Cuéntame cómo pasó es una comedia costumbrista. Tiene lugar, eso sí, hace cuatro décadas, pero no deja de ser una comedia costumbrista similar a las de Pol-ka que daba El Trece, a las 21, unas temporadas atrás. "Daba" está usado expresamente, porque las que "da" ahora en ese horario son del mismo género, pero con un tratamiento narrativo más actualizado.
En esta propuesta que acaba de la TV Pública, la manera de contar hace sospechar que los guiones están escritos con una vieja Olivetti y no con una PC. Y no por la ubicación temporal de las anécdotas o por el material contextual que se agrega.

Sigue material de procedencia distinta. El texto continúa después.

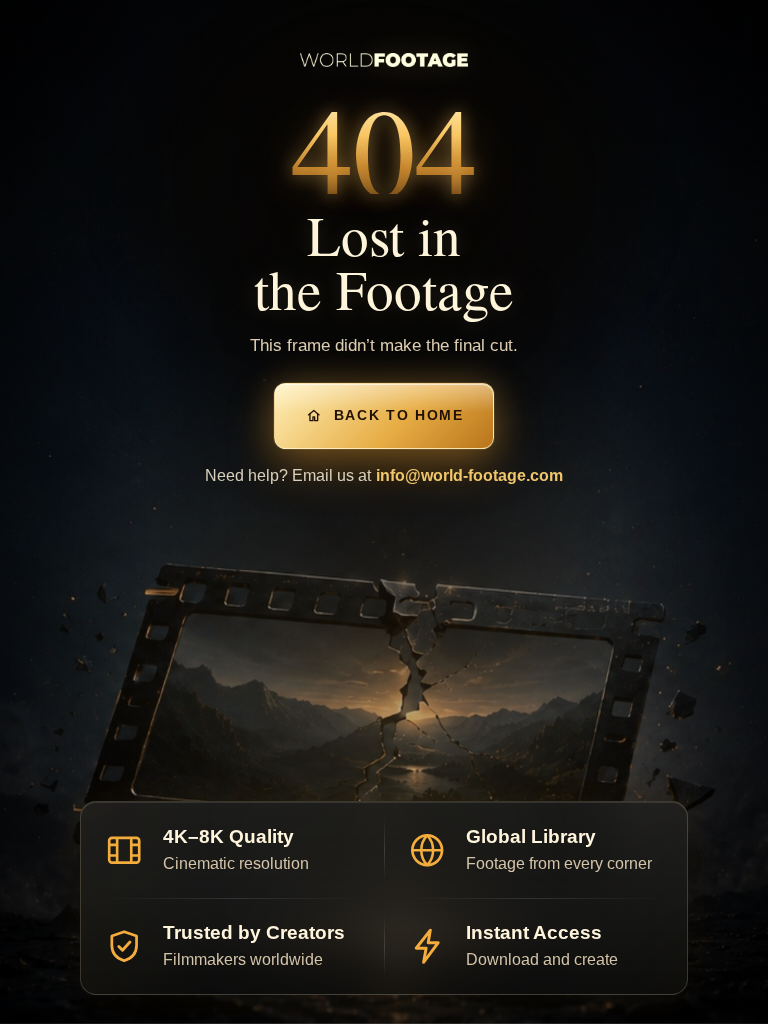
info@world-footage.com (469, 475)
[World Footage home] (384, 59)
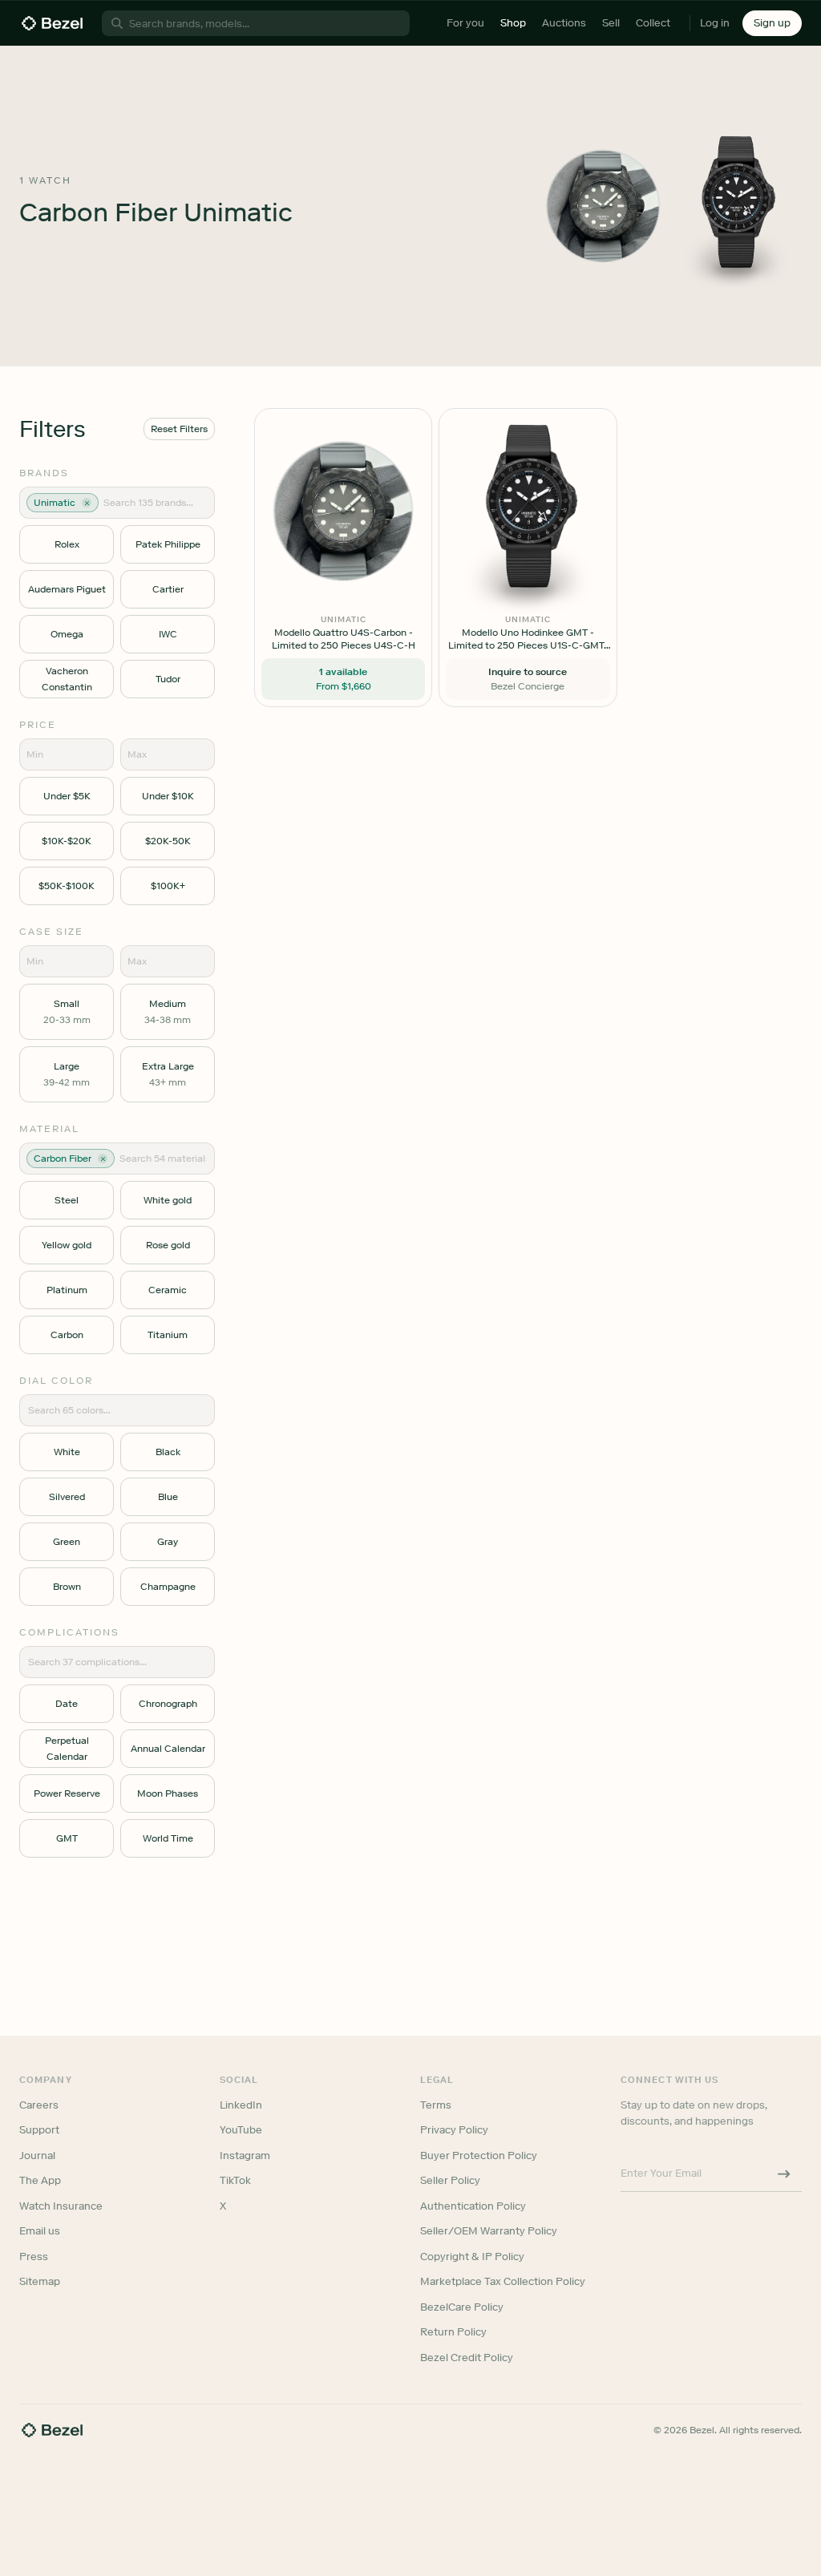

Hace poco, una serie como Mad Men, sobre un grupo de personas que se dedicaban, en los 60, a la publicidad en la Madison Avenue de Nueva York, demostró que es posible contar una historia de años recientes y dar cuenta con claridad del contexto político y social de la época, sin caer en lugares comunes y con una estética, un lenguaje audiovisual y recursos innovadores. No es el caso de esta tira.
Lo que les pasa a los integrantes de una familia de clase media baja, a sus allegados en el barrio, en el trabajo y sus lugares de estudio, entre 1974 y 1983, es la consigna con la que está armado el programa. A esto se le agrega que la narración hace foco sobre todo en un elementos que dan cuenta del contexto histórico en el que se ubica el relato. La moda, los hechos sociales y políticos, los acontecimientos de actualidad y las costumbres aparecen reflejadas y recuerdan las concepciones de aquel momento sobre diversos asuntos. Dos jóvenes con muchos años de noviazgo y nada de sexo, un matrimonio que se lleva muy mal y que no se divorcia porque está mal visto o un padre de familia autoritario y una madre que se limita a ser ama de casa obediente. También una ambientación con un solo televisor blanco y negro en el living de la familia, la ausencia de celulares en las relaciones interpersonales, las mujeres con vinchas o con peinados moldeados a spray, los hombres con mostachos y los preadolescentes adictos a las revistas con mujeres en bikini. Además, una profusión de publicidades, de imágenes de partidos de fútbol, de apariciones en la TV de estrellas de ese momento aún vigentes hoy, como Susana Giménez o Soledad Silveyra. Adornos coloridos que visten al relato.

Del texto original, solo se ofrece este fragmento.